Town Meeting: Potential Articles, including Town and Citizen Petition Articles related to St Marks Street and Pocket Park easements

by beth on January 19, 2022

Post image for Town Meeting: Potential Articles, including Town and Citizen Petition Articles related to St Marks Street and Pocket Park easements

The date and location for Annual Town Meeting has yet to be set. But the list of potential Articles on the Warrant have been. 37 Articles are listed in the Draft Warrant. Most of them are just placeholders at this point.

I’ll share the full list of Articles listed further down. But first, I want to highlight the only Citizen’s Petition Article and the other Article it is in response to.

St.
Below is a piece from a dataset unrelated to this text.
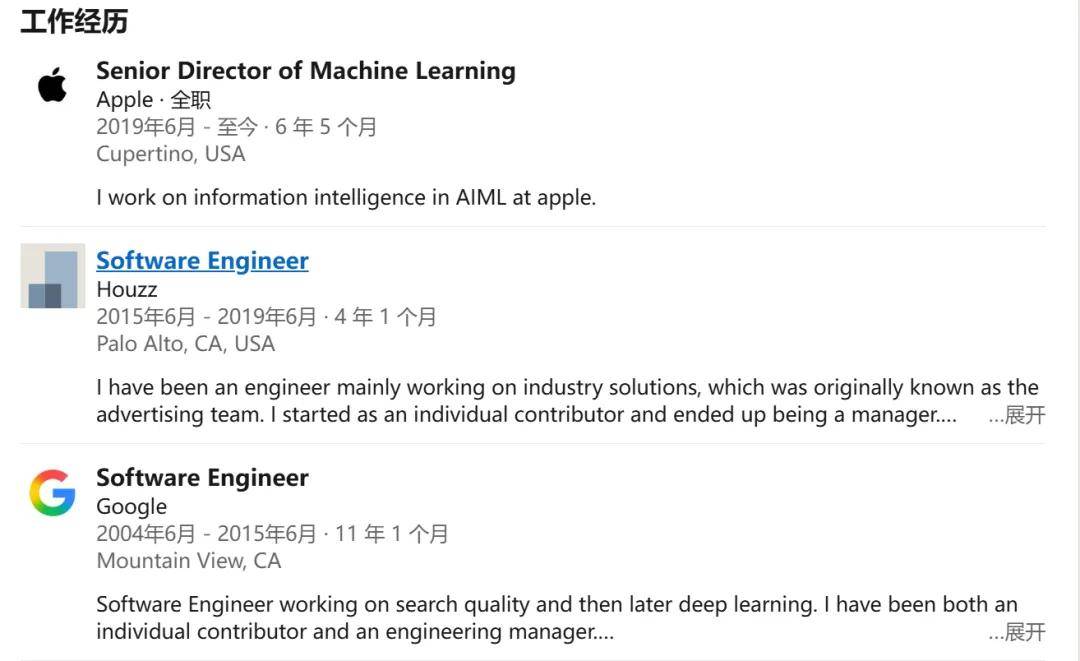
Task: Expand the Google job description
Action: pyautogui.click(x=1016, y=632)
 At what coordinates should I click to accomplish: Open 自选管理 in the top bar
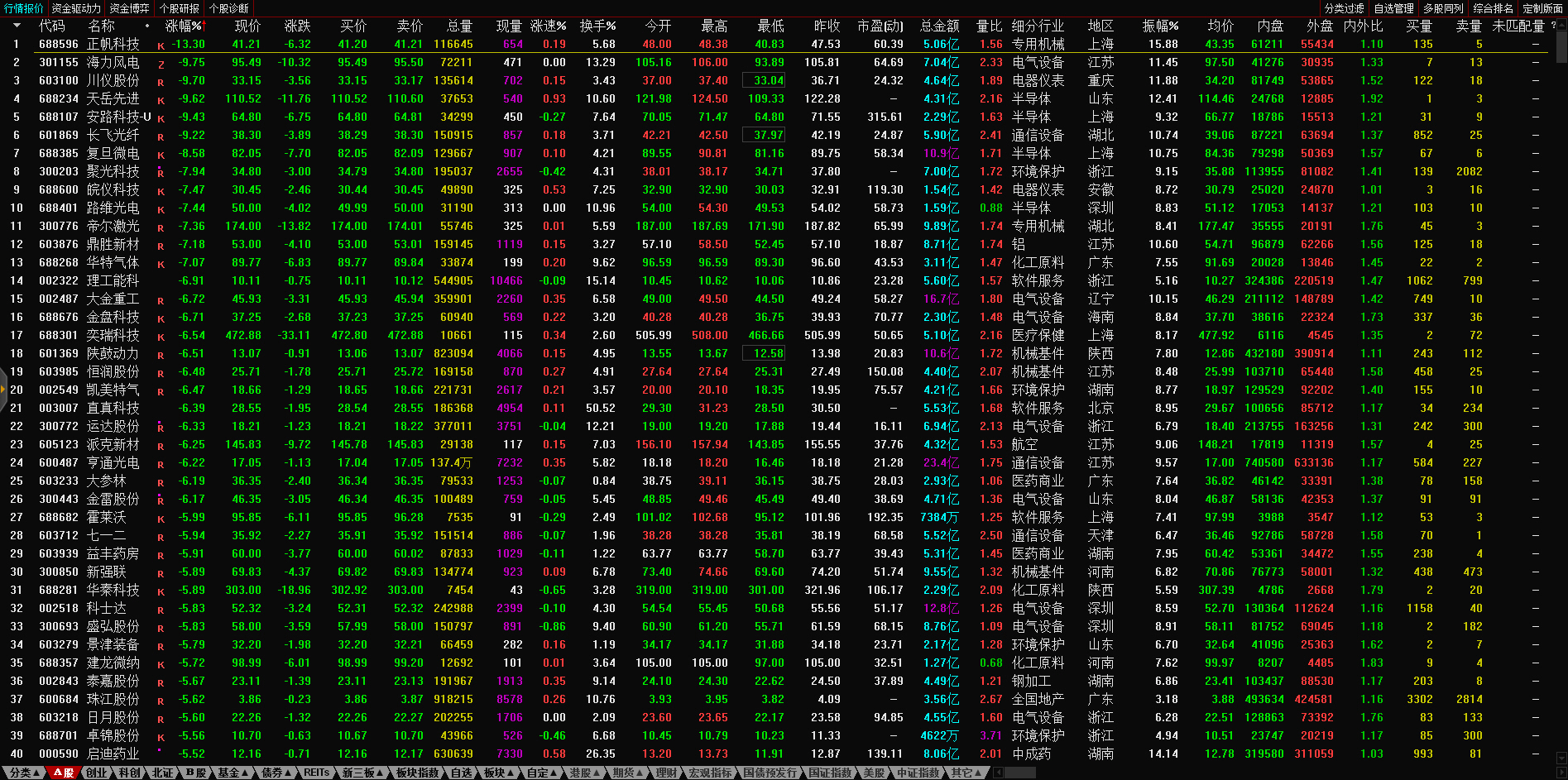(x=1394, y=8)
Mark’s Street/Pocket Park project Warrant Articles

Under Article 30, the Town will ask voters to approve the easements for the project already under construction without them. 37 is a Citizen’s Petition Article to instruct the Town not to take that approach for future projects.

As, I’ve previously covered, residents and members of the Historical Commission have objected to the Town’s proceeding with a project on land owned by St. Mark’s School without Town Meeting’s approval of easements.* In Board of Selectmen meetings earlier this fall, Chair Lisa Braccio stated that Town Counsel had advised that legal agreements between selectmen and the school were sufficient to proceed prior to a Town Meeting vote. It’s a position that has been publicly questioned and criticized.
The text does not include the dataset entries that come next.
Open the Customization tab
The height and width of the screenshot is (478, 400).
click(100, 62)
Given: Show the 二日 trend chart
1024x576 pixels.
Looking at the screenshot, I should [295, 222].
Michael Weishan, Chair of the Historical Commission, has been outspoken on his objection to the approach. Before the Warrant was closed, Weishan filed a Citizen’s Petition Article addressing the issue:

Prevent the Use of Public Funds & Easements to Improve Private Property without Prior Town Meeting Approval

Whereas the taxpayers of Southborough are facing unprecedented property tax increases to fund basic government services; and whereas the Town owns a number of parcels that could greatly benefit from the expenditure of public funds for improvements, the voters of Southborough wish to inform the Board of Selectmen that they are adamantly opposed to the expenditure of public funds, whether derived from Town, State or Federal sources, to make improvements of any kind to privately owned property without first presenting the proposed expenditures at Town Meeting and receiving the voters’ approval before physical work on the improvements begins.

Further, the voters of Southborough wish to remind the Board of Selectman that it is not within their right to grant easements involving Town Land to any person or entity without first receiving approval at Town Meeting, and that the ratepayers of Southborough will not vote to support the granting of such easements presented to them ex post facto. Nor will they support the use of “interim licensing agreements” to bypass this provision. All projects (other than routine utility and sewer) that necessitate the granting of easements must be presented at Town Meeting and receive the approbation of the voters before the start of any project.

Other Articles potentially coming this spring

When the Board of Selectmen voted to close the Warrant earlier this month, it was said to include the “universe” of Articles that may be addressed. However, Town Administrator Mark Purple noted that some Articles may be pulled if they aren’t ready in time for the meeting.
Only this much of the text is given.